Antes do lançamento de seu álbum de estreia, Os Mutantes já haviam consolidado uma presença marcante na cena cultural brasileira. A banda estreou no programa "O Pequeno Mundo de Ronnie Von", da TV Record, onde contribuíam com trilhas sonoras que adaptavam composições eruditas para o rock e interpretavam sucessos internacionais. A recusa em participar da Jovem Guarda, devido à quantidade de equipamentos que utilizavam, demonstrava a originalidade e o compromisso da banda com sua sonoridade. O ano de 1967 foi crucial para o grupo, que, por intermédio do maestro Rogério Duprat, conheceu Gilberto Gil. Essa parceria resultou em canções como "Bom Dia" e "Domingo no Parque", esta última apresentada no III Festival de Música Popular Brasileira, marcando a estreia tropicalista do grupo e conquistando o segundo lugar. A partir daí, Os Mutantes mergulharam no movimento Tropicalista, participando de eventos históricos como a polêmica performance de "É Proibido Proibir" no III Festival Internacional da Canção e o programa "Divino, Maravilhoso". A banda também contribuiu para o "disco manifesto" Tropicalia ou Panis et Circencis e para gravações de discos de Gilberto Gil e Caetano Veloso, além de produzir comerciais televisivos e jingles.

Gravação

O álbum foi gravado no início de 1968 sob a produção de Manoel Barenbein e com os arranjos de Rogério Duprat, figura central na fusão de sonoridades que caracterizou o Tropicalismo. A concepção sonora do disco é marcada por um experimentalismo intenso, que transcendeu os padrões da época. O processo de gravação empregou diversas técnicas de estúdio, como mudanças de ritmo inesperadas, guitarras distorcidas e o uso criativo de ruídos e sonoplastia. Um exemplo notável dessa inventividade é a utilização de objetos não convencionais para simular o som de instrumentos, como uma bomba de inseticida empregada na faixa "Le Premier Bonheur do Jour", evidenciando a busca constante por novas texturas e timbres.

Músicas

A sonoridade de Os Mutantes é uma tapeçaria rica, que reflete a forte influência da banda inglesa The Beatles e do rock psicodélico, habilmente entrelaçados com gêneros musicais tipicamente brasileiros. Essa fusão é evidente em faixas como "A Minha Menina", que incorpora elementos de samba, "Bat Macumba" com toques de candomblé, e "Maria Fulô", que abraça o baião. As composições do álbum carregam histórias e peculiaridades. A faixa de abertura, "Panis et Circenses", é uma criação de Gilberto Gil e Caetano Veloso, composta em apenas quinze minutos. "A Minha Menina", um clássico, foi escrita por Jorge Ben a pedido de Rita Lee. "O Relógio" é uma homenagem pessoal de Rita Lee ao seu próprio relógio, enquanto "Maria Fulô", uma canção de Sivuca e Humberto Teixeira de 1951, foi sugerida por Rita para "abrasileirar" o repertório, sendo uma melodia que sua mãe tocava ao piano. A canção "Senhor F" teve forte inspiração em "Being for the Benefit of Mr. Kite!" dos Beatles, e "Le Premier Bonheur du Jour" é uma canção francesa, originalmente de Françoise Hardy, que Rita Lee já interpretava com seu grupo Teenage Singers.

300 Discos

Lançado quase simultaneamente ao disco-manifesto Tropicália ou Panis et circensis, o primeiro LP dos Mutantes avançou nas brincadeiras do coletivo.

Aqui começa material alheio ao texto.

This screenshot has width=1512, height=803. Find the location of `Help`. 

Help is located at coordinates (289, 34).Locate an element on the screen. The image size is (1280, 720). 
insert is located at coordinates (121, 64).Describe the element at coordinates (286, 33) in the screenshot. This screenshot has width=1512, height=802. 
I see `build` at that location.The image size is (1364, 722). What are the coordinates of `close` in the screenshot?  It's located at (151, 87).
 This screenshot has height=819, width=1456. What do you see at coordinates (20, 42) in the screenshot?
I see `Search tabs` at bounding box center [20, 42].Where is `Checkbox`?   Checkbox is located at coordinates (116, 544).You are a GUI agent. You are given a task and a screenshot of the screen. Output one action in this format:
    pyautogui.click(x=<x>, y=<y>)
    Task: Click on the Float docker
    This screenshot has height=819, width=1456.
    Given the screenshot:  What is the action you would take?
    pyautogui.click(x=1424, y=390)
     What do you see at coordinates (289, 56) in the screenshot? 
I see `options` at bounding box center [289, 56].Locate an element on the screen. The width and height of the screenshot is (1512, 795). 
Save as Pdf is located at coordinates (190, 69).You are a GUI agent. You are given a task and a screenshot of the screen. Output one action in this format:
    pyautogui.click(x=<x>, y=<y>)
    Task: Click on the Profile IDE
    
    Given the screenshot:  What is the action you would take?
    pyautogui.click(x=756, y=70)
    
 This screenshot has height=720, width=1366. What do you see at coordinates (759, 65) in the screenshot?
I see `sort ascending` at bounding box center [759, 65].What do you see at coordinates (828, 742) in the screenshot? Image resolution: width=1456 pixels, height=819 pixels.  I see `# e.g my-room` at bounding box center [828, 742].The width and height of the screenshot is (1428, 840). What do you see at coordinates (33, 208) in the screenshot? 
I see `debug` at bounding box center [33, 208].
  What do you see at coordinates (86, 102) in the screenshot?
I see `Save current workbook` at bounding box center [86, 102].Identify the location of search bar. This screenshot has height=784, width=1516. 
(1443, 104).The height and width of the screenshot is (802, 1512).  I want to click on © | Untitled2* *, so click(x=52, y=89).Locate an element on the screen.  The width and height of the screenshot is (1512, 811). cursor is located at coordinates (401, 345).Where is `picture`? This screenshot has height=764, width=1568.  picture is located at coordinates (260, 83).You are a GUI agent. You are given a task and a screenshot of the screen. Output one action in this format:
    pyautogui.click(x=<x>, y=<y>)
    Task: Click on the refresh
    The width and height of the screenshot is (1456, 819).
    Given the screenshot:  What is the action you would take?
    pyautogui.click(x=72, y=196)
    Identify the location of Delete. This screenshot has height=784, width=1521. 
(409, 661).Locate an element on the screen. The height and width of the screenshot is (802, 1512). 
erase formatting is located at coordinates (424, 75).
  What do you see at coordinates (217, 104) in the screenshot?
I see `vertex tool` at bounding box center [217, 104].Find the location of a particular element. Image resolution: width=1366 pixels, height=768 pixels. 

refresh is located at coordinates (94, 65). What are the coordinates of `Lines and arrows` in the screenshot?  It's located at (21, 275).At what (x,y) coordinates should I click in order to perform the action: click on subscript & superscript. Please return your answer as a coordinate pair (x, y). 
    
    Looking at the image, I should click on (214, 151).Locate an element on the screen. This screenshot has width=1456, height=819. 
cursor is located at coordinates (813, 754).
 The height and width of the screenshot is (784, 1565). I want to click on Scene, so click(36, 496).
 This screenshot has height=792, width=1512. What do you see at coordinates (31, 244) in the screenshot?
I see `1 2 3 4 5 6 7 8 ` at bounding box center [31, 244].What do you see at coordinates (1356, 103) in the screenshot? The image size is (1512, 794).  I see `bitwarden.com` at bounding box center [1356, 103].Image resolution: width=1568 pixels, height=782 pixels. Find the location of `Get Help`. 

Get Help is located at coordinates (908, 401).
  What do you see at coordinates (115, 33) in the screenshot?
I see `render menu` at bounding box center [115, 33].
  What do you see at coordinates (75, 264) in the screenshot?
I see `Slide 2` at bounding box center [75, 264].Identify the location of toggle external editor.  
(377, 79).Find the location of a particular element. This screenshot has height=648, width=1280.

Arthur Dapieve · 300 Discos Importantes

Legado

Desde seu lançamento, Os Mutantes foi aclamado como uma obra de vanguarda, redefinindo o panorama musical brasileiro ao mesclar o rock psicodélico com elementos nacionais, uma abordagem inédita para a época que superou a fase mais pop do iê-iê-iê. O álbum acumulou críticas positivas globalmente, com John Bush, do Allmusic, descrevendo-o como uma "viagem incrivelmente criativa" que assimila pop orquestral, psicodelismo lunático e música concreta, considerando-o "Muito mais experimental do que qualquer um dos álbuns produzidos pelas bandas da Grã-Bretanha ou América da era psicodélica". O reconhecimento do álbum transcendeu as fronteiras, sendo classificado em 9º lugar na lista da revista Rolling Stone dos 100 maiores discos da música brasileira. A revista MOJO o elegeu um dos 50 discos mais experimentais da história, superando nomes como The Beatles, Pink Floyd e Frank Zappa. Além disso, a revista Al Borde o incluiu na 21ª Posição da lista "Los 250: Essential Albums of All Time Latin Alternative - Rock Iberoamericano", tornando-o o álbum brasileiro mais bem colocado nessa seleção.

Faixas

Créditos

Musician

Arnaldo Baptista, Rita Lee, Sergio Dias

Capa [Back]

Os Mutantes

Capa [Front]

Olivier Perroy

Podcasts

T04E10: Os Mutantes - Os Mutantes (1968)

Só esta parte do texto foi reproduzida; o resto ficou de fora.